I reached out to one of the producers Abigail Toland and asked her to tell me how they went about adapting the project, she said:

“We decided to remodel the project and bring every aspect of it online: from the creative workshops to develop the music and words of the opera to rehearsals and recording of the finished piece, and the forthcoming premiere of the film we have made of Opera-tic. Through Tourettes Action’s stewarding of the project we were able to bring together fifteen adults with TS to collaborate on the making of the opera, online. Creative sessions began in May 2020 and the film we have made of Opera-tic wrapped in May 2021.”

As many of us know moving something that was designed to be in person to an online forum can present significant challenges. Not everyone works well remotely, it can be harder to make a personal connection and get the creative flow going. Not to mention the impact that sound delays and technical problems can have when trying to make music together. Not to be deterred, the Tourette’s Opera not only kept going but found ways to turn a negative into a positive. Toland said:

“Working online meant that the project was able to involve people from across the UK. Zoom proved to be an accessible platform for building our opera and opera making community and we also used other digital tools such as slack to exchange and share creative ideas. It also supported us to expand the project considerably to incorporate more group sessions than we would have been able to deliver in person, which added an unprecedented depth to the creative relationships in the group and the opera.”

I love that what could have been a disaster actually turned out to be an improvement giving wider reach and a deeper level of insight.

Creating Something Unique

It can be hard in a world so saturated with content to make something truly innovative and fresh. Throughout the history of the world neurominorities have been drivers of innovation, using our different thinking styles and unique life experiences to challenge the status quo and drive new narratives.

Opera-tic is such a fresh idea, shaking up an old art form by making it more accessible and giving it a focus on inclusion and disability. When asked to describe the opera composer Michael Betteridge says:

“There is no strong narrative or character journey as part of this opera. Made up of fifteen scenes each moment captures a different aspect of the work we devised as a company – some scenes are relatively direct in what themes are being explored, others are more abstract. We invite the audience to find their own meaning in each scene, as we did when exploring ideas and sounds in our workshops. I hope audiences – whether they live with TS or not – come away not just feeling artistically nourished by the opera, but a little more knowledgeable, and most importantly, empathetic.”

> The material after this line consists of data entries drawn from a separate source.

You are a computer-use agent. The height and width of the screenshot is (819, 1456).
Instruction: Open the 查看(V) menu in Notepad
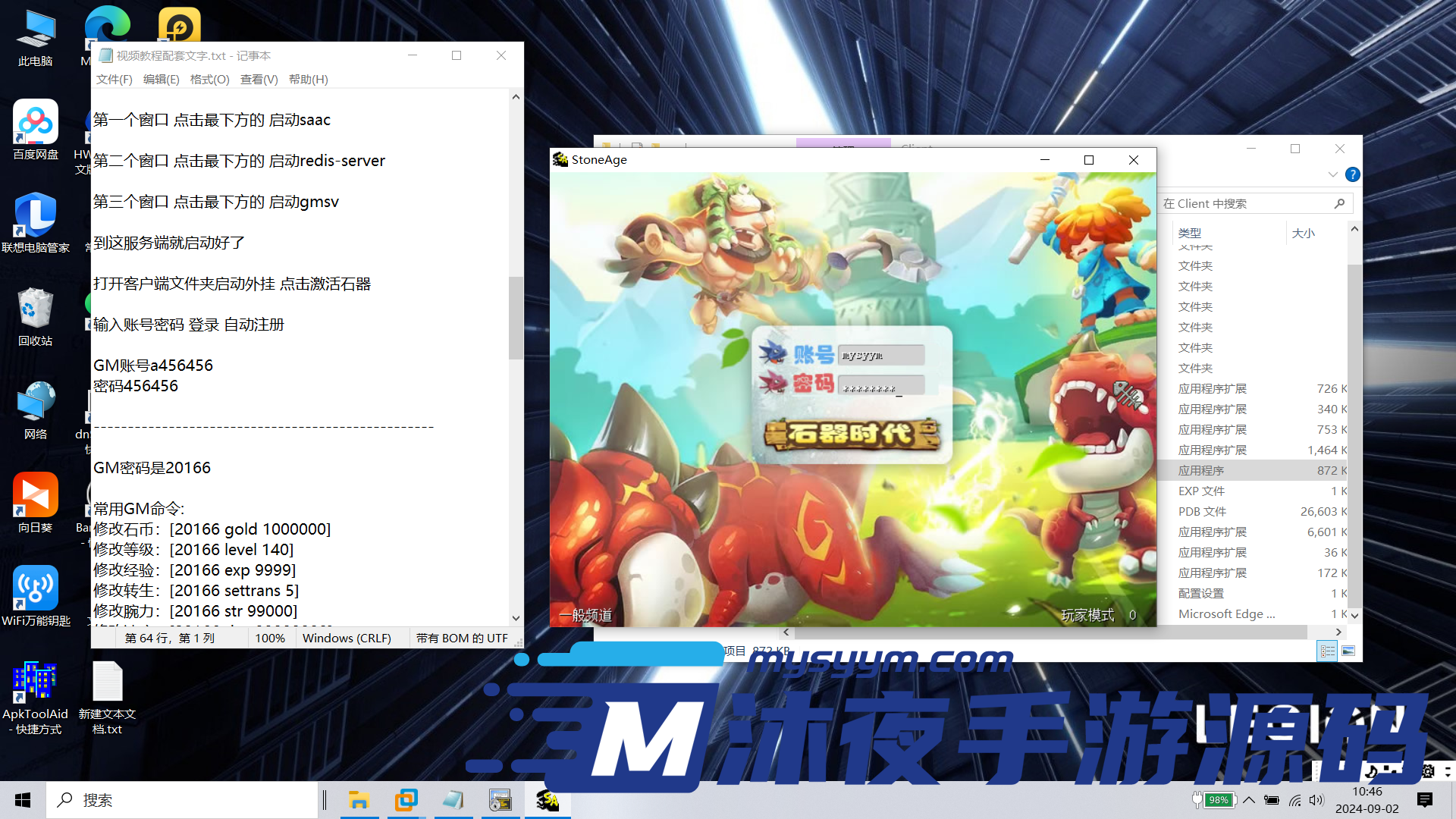pos(258,79)

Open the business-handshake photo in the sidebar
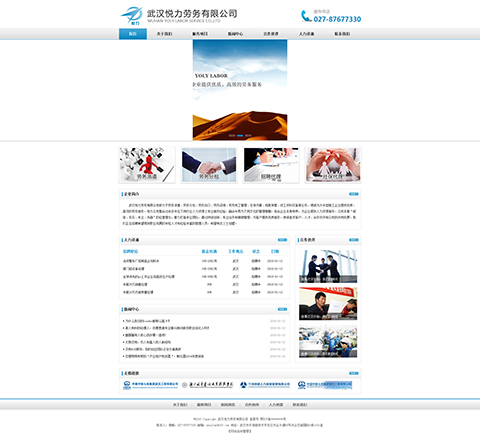point(328,266)
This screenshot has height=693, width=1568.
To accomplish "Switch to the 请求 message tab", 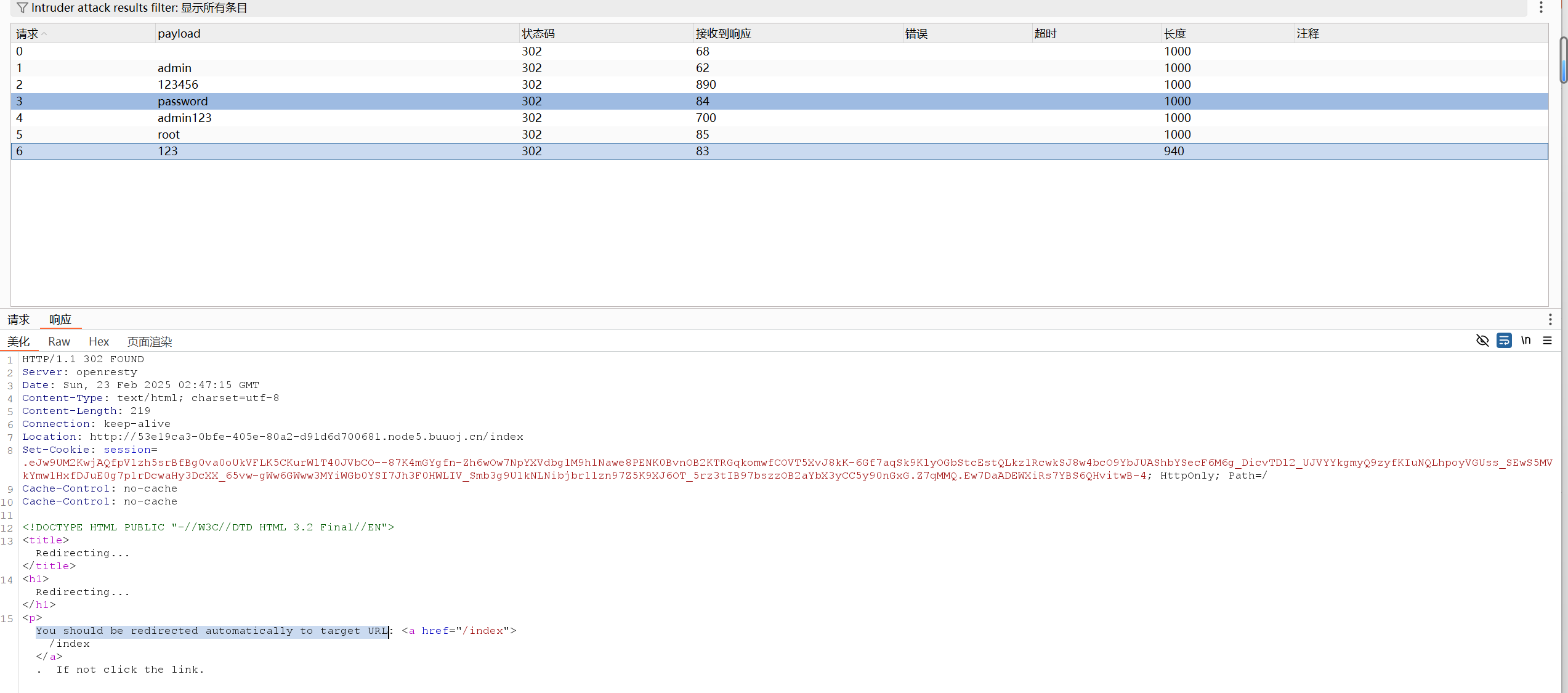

As discussed in my recent article for Tourette’s Awareness Month, increased understanding and acceptance is what people with Tourette’s are really looking for. The Opera includes a song written by my colleague Paul Stevenson, who has Tourettes and is known for his creativity in photography, this work really demonstrates more of his range. Tourettes is not as rare a condition as some might think and we need to normalize it so that the TS community don’t feel that they have to hide away.

This project is not only an excellent opportunity to increase public understanding but is also a lesson in the scrappy resilience that gives neurominorities our competitive edge.